On March 14, the Department of State authorized the departure from any diplomatic or consular post in the world of US personnel and family members who have been medically determined to be at higher risk of a poor outcome if exposed to COVID-19.
The first part of that is the language you’d find in a standard State Department warning, albeit these kinds of warning are usually aimed at specific countries or regions, not the whole world. But the second part of that — the part that begins “On March 14 . . . ” — is not standard. Not at all. It sounds to me as if someone at Foggy Bottom who read DiploPundit’s poke tried to address the concern, but “put it out with the trash” late on Saturday, hoping it wouldn’t get too much attention from the general media, and thus incur the wrath of that guy in the room with no corners.
This is a deeply serious development. This kind of “we’ll pull anybody out of anywhere” statement is damn near unheard of, and the only reason I say “damn near” is to give myself wiggle room should someone with greater historical knowledge step up.
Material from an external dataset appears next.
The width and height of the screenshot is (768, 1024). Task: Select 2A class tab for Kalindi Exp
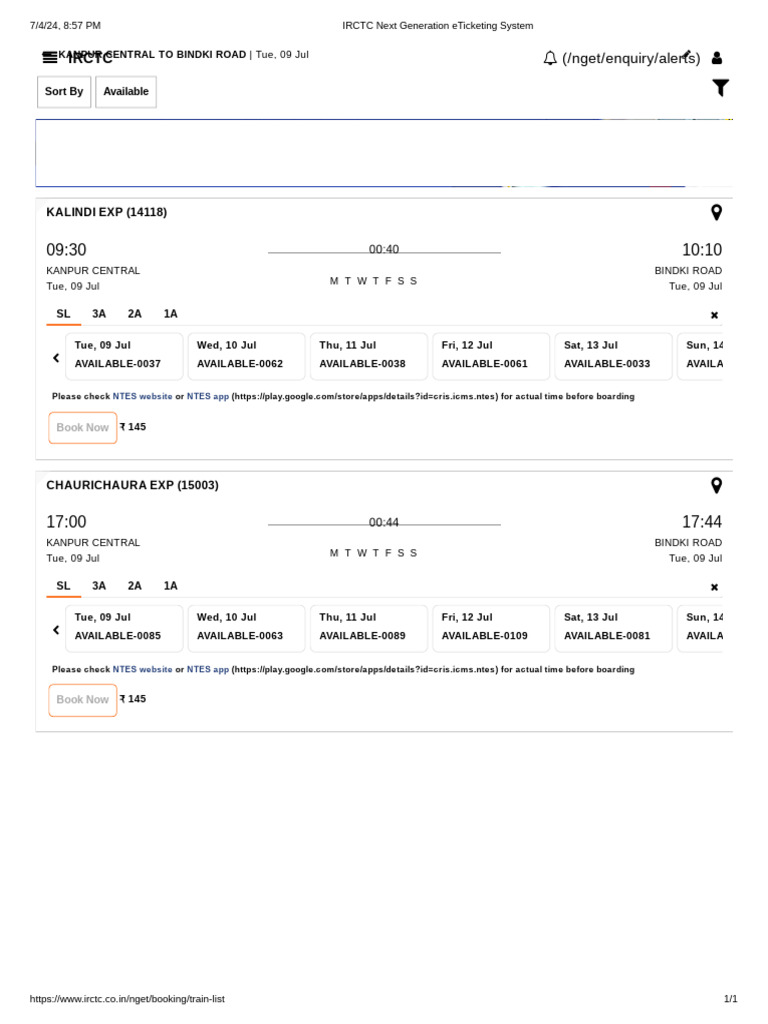[x=135, y=314]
I can’t think of anything close, ever.
But even so, as broad and sweeping and unheard-of as this is, I don’t think on it’s face it is enough. As DiploPundit notes, “So the ‘authorized departure’ or voluntary evacuation depends on the determination of the local MED unit or based of current medical clearance?” You remember MED – the same folks that wouldn’t authorize testing personnel who had been in contact with an infected person?
Poke, poke, poke.
UPDATE from DiploPundit:
The cable released by State/M Brian Bulatao says: “Effective March 14, 2020, I hereby approve authorized departure (AD) from any diplomatic or consular post of U.S. direct hire employees or eligible family members (EFMs) as listed on employee orders and defined in 14 FAM 511.3 who, after confidential consultation with MED, have determined they are at higher risk of a poor outcome if exposed to COVID-19, or who have requested departure based on a commensurate justification in foreign areas.”
Our source, not from Public Affairs, interpret this to mean that MED approval is not specifically required but you need to refer to MED when you go tell your boss you want out.
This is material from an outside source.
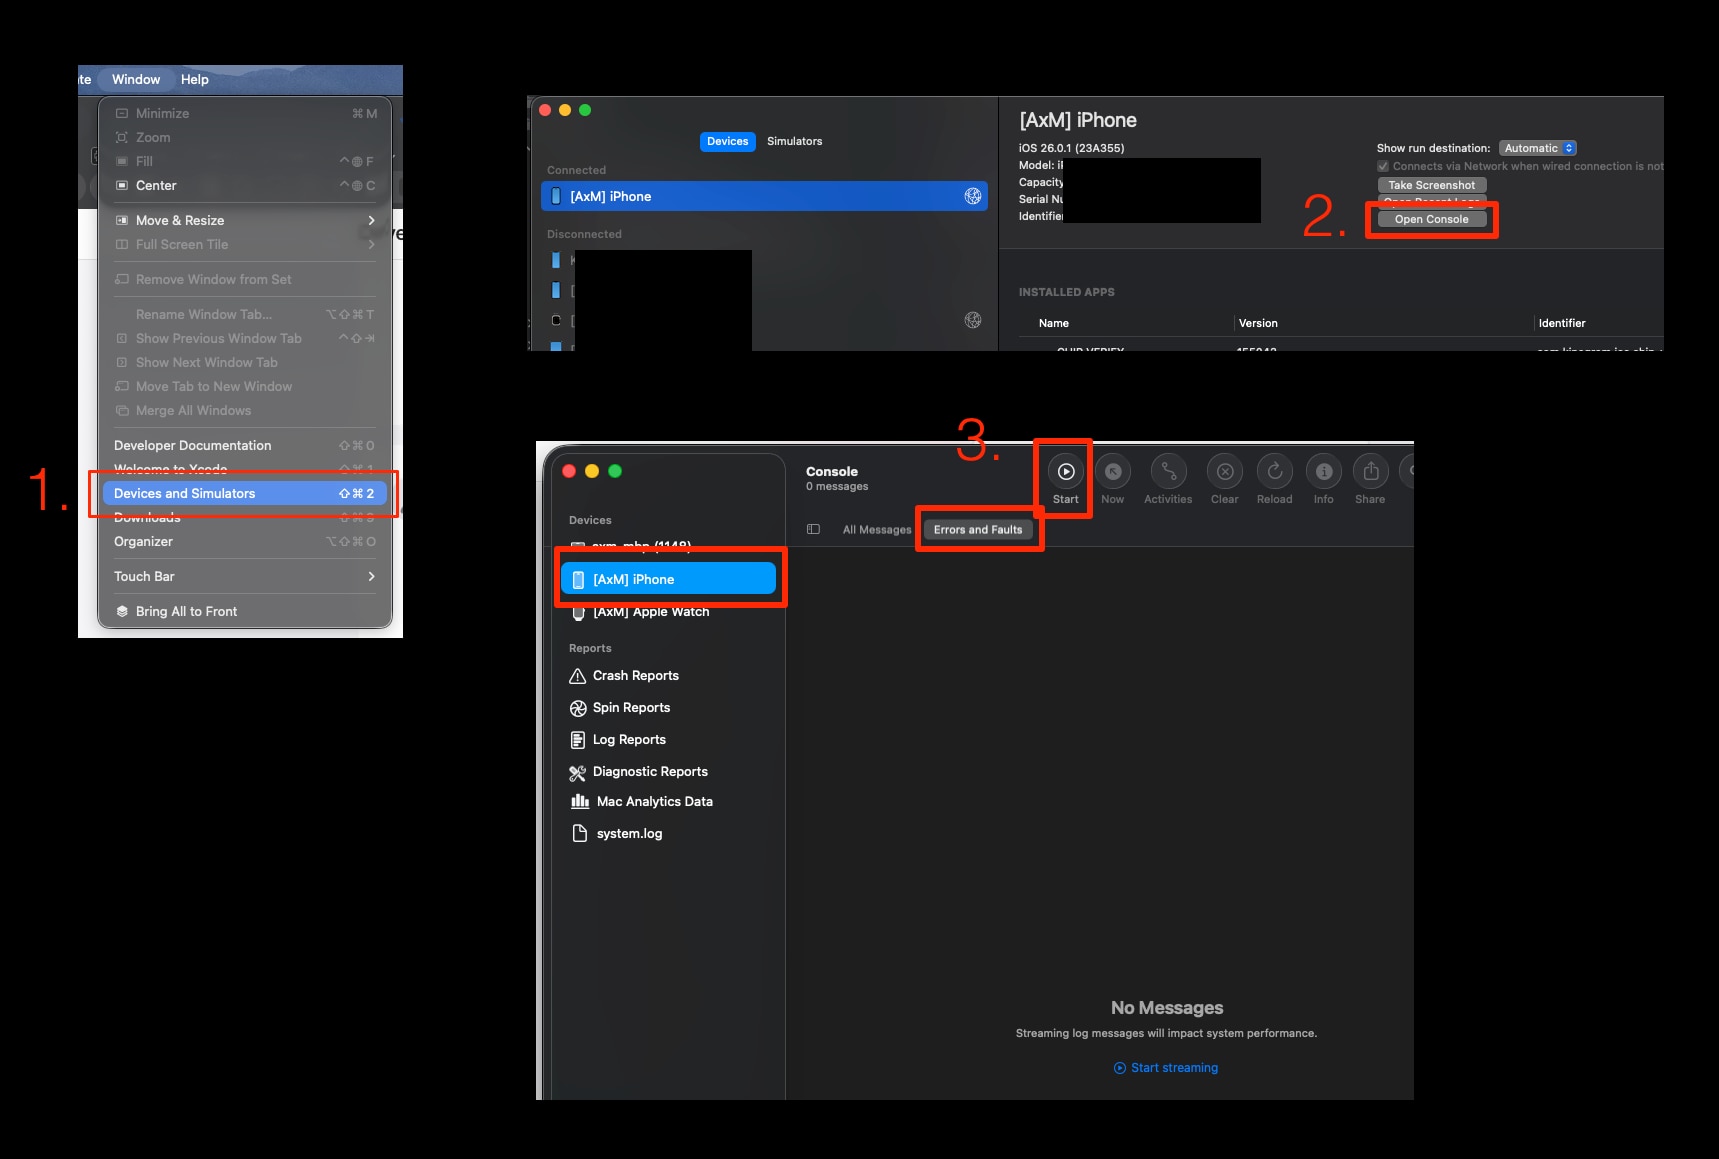Click the Reload icon in Console toolbar

[1274, 472]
The last time we had a global authorized/ordered departure order was probably during Y2K, was it? (The State Department at that time also issued an edict stating that all embassies must be prepared to be self-sufficient for 30 days by January 1, 2000).
When Trump gave his speech last week about the “foreign virus” and the need to blockade the EU but not the UK, it was clear that Trump was acting out of his usual playbook: xenophobia, build bigger walls, get revenge on your foes and carve out loopholes for your friends. Since then, clearer heads have pushed Trump to include the UK in his travel blockade, as viruses do not care about the color of your passport. I suspect those clearer heads are folks like Anthony Fauci on the medical side and whoever at State authorized the evacuation of any diplomatic staff from any post over medical concerns.
God bless them both, because it clearly takes the concerted effort of a group of people who are willing to make the guy in the room with no corners look bad if he’s doing stuff that will kill innocent people. And make no mistake: he *is* doing stuff that will kill innocent people. (See Jim’s post on the Customs mess at airports last night.)
Domani spero, everybody. See you tomorrow, I hope.